Berdasarkan draf yang diunggah di laman resmi Setneg RI, UU Provinsi DKJ itu diteken Kepala Negara pada 25 April 2024.
Berdasarkan catatan Bisnis, dalam pembahasan RUU DKJ sempat muncul wacana bahwa Jakarta nantinya tidak dipimpin oleh gubernur dan wakil gubernur. Hal itu tertuang dalam pasal 10 ayat (2) Rancangan UU DKJ, sebelum disahkan.
Pada saat itu, RUU DKJ sudah disetujui menjadi RUU usulan DPR dalam rapat paripurna.
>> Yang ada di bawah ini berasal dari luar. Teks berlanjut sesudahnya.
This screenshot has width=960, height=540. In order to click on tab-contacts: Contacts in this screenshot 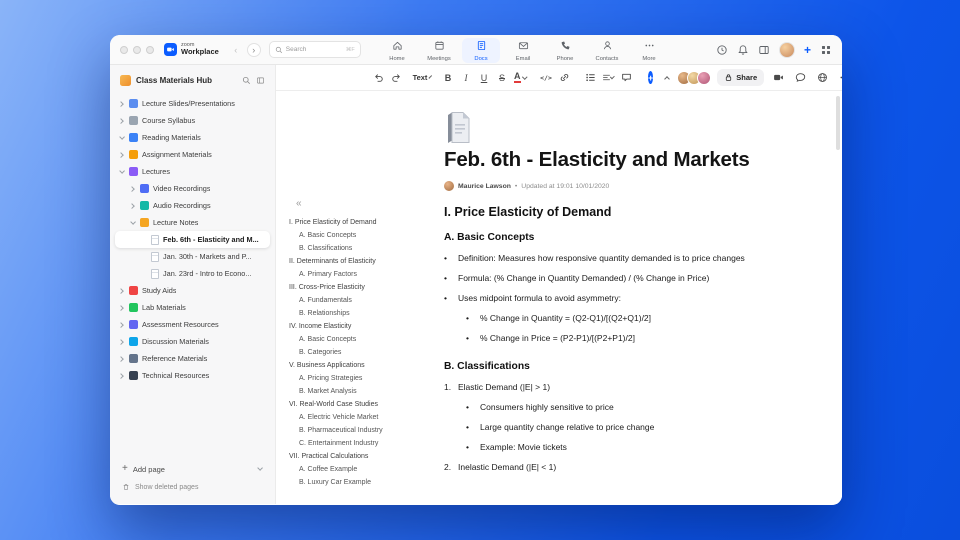, I will do `click(607, 50)`.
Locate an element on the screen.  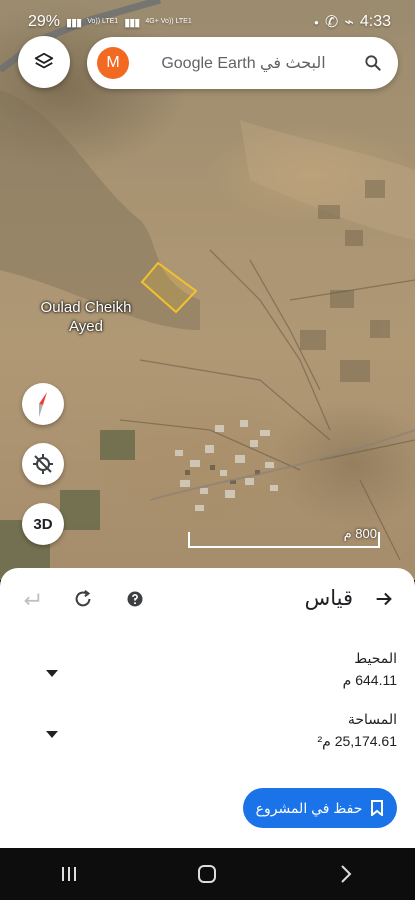
sim1-label: Vo)) LTE1 is located at coordinates (103, 22).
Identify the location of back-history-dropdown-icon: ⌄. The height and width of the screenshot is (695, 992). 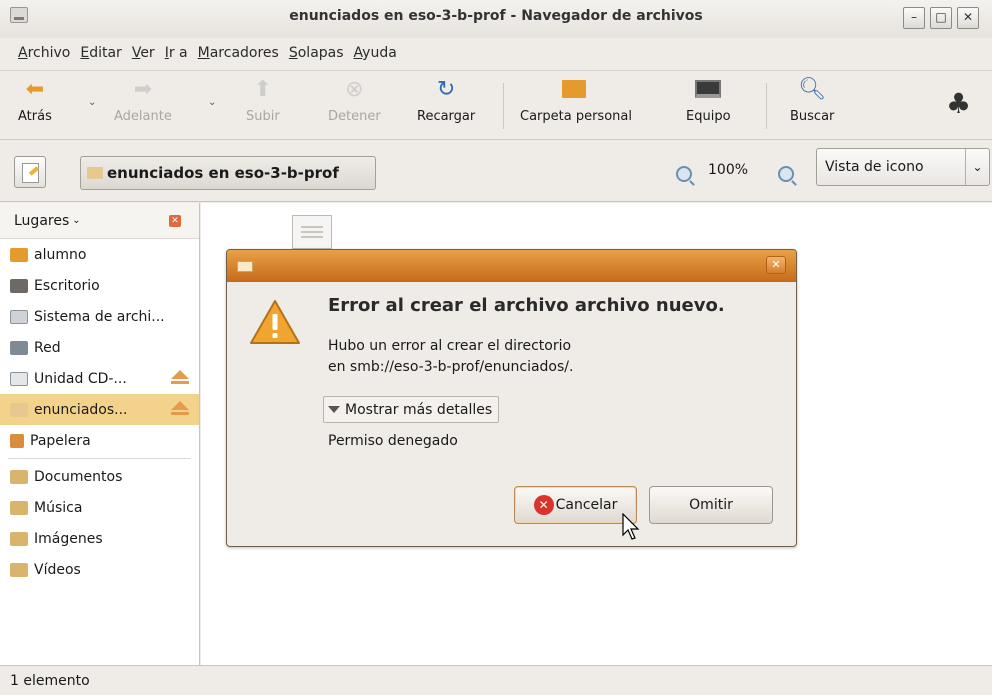
(92, 102).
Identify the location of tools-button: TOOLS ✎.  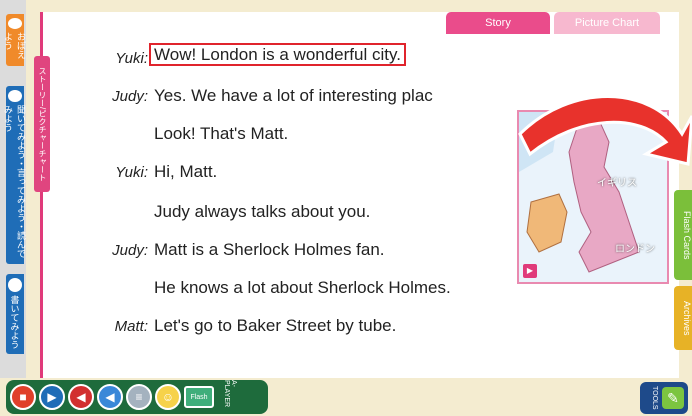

Pasal yang mengatur bahwa gubernur dan wakil gubernur ditunjuk langsung oleh presiden diakui oleh Wakil Ketua Badan Legislasi (Baleg) DPR Achmad Baidowi.
Pria yang akrab disapa Awiek itu menerangkan, alasannya saat itu yakni lantaran Pilkada DKI Jakarta selalu memakan biaya yang tidak sedikit.
"Pengalaman DKI Jakarta membutuhkan cost [biaya] yang cukup mahal karena pilkadanya harus 50% plus 1. Lebih baik anggaran yang besar itu digunakan untuk kesejahteraan rakyat untuk pembangunan," jelas Awiek di Kompleks Parlemen Senayan, Jakarta Pusat, Selasa (5/12/2023).